PROBLEM STATEMENT>
Scan the listing below. Return every line containing the string "input".
>>
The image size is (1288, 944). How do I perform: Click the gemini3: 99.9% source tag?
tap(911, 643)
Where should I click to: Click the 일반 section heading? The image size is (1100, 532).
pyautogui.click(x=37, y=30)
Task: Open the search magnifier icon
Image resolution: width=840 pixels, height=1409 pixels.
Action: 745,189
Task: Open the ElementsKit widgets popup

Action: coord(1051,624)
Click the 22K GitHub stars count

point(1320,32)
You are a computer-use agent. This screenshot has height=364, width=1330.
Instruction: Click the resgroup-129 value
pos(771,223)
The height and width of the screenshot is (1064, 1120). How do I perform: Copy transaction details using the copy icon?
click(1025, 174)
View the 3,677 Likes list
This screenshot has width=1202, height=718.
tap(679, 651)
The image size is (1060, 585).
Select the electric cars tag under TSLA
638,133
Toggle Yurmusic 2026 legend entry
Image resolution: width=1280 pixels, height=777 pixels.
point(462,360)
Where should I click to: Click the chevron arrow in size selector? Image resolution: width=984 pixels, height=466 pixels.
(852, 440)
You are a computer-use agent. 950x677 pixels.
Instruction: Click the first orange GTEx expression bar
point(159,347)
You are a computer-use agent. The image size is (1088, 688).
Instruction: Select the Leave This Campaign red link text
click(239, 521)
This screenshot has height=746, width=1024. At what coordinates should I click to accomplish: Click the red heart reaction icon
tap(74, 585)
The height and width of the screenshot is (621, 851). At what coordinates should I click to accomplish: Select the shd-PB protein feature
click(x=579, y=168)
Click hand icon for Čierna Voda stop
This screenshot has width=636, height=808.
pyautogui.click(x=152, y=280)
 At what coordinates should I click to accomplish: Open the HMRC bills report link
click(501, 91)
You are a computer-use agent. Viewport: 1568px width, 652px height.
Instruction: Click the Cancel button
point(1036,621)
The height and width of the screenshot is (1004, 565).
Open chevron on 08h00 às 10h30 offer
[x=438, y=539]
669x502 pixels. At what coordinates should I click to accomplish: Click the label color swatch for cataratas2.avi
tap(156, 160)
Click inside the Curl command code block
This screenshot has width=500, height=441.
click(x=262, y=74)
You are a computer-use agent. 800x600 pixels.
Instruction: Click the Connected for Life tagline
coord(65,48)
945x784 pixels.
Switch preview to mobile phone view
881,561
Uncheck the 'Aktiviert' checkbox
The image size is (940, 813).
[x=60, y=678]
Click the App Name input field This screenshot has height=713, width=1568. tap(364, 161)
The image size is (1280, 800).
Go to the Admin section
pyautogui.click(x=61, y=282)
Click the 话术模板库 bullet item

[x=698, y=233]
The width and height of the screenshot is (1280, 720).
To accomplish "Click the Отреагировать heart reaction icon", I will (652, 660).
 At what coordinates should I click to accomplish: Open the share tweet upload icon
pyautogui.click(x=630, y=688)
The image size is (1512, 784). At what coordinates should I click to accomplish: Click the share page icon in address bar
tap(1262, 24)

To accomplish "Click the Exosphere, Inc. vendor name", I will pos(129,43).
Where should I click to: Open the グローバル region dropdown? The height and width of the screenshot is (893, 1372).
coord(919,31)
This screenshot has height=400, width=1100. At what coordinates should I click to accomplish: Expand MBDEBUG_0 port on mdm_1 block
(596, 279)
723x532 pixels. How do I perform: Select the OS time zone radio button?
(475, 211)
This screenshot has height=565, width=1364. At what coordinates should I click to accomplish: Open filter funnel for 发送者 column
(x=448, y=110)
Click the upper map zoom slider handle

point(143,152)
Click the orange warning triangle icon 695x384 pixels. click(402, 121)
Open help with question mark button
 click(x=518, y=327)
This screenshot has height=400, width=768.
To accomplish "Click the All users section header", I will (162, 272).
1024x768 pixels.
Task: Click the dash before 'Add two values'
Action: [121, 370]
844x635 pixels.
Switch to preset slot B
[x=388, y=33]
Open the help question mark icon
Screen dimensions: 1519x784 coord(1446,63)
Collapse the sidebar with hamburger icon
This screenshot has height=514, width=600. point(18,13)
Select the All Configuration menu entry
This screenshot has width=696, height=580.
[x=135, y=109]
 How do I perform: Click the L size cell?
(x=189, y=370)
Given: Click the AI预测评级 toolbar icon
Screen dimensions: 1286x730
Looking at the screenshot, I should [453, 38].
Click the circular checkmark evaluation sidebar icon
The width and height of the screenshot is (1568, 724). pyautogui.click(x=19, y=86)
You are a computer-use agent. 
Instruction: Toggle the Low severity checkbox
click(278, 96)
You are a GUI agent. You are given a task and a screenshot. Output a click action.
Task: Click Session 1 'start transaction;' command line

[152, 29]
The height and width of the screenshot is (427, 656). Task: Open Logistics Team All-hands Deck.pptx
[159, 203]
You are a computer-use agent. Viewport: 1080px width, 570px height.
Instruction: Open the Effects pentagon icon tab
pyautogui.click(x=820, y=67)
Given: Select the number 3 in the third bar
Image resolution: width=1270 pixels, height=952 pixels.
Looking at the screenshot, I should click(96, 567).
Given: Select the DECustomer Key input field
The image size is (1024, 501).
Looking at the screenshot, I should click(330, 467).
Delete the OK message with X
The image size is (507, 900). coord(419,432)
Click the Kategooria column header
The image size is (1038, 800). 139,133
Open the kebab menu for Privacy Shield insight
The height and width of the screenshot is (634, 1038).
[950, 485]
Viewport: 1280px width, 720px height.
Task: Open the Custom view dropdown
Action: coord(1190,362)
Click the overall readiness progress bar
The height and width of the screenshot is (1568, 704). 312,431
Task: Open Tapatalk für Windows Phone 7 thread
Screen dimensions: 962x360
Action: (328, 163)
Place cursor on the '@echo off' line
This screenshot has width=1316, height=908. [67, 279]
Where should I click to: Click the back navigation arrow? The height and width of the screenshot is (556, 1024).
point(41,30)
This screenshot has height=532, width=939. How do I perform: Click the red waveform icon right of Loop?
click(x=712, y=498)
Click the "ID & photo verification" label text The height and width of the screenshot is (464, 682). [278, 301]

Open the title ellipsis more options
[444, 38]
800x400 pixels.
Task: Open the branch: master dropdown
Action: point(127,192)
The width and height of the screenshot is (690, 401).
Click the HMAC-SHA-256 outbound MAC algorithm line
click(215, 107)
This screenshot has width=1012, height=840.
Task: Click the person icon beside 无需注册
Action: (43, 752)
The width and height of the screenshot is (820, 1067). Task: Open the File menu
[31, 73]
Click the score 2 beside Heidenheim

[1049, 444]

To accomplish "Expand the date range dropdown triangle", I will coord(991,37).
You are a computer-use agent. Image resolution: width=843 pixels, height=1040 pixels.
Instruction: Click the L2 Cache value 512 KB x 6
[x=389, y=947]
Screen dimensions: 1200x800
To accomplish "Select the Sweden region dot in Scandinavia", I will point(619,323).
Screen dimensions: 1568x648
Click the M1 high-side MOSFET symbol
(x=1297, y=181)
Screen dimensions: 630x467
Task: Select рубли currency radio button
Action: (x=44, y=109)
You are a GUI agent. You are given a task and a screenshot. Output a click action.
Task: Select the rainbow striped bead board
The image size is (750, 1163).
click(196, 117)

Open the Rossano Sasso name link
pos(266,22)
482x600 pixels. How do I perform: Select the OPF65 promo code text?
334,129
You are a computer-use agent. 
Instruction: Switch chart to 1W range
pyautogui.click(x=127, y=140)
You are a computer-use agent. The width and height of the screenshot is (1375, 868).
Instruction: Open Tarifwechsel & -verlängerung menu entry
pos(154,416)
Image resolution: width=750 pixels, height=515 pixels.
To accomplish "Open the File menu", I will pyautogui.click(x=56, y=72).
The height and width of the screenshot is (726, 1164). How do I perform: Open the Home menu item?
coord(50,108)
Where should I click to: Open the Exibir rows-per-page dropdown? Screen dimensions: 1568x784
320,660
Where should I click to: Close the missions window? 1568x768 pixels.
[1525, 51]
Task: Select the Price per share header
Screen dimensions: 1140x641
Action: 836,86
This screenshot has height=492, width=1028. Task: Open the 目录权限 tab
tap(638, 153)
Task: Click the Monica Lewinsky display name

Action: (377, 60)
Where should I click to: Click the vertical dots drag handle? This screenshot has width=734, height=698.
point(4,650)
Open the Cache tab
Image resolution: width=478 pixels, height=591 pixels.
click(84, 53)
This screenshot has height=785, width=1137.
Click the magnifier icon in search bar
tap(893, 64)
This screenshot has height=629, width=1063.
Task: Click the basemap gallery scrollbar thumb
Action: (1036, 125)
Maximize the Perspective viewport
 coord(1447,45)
<<
PROBLEM SOLUTION>
Click the App Name input field This screenshot has height=713, width=1568. tap(364, 161)
Given: Select the DECustomer Key input field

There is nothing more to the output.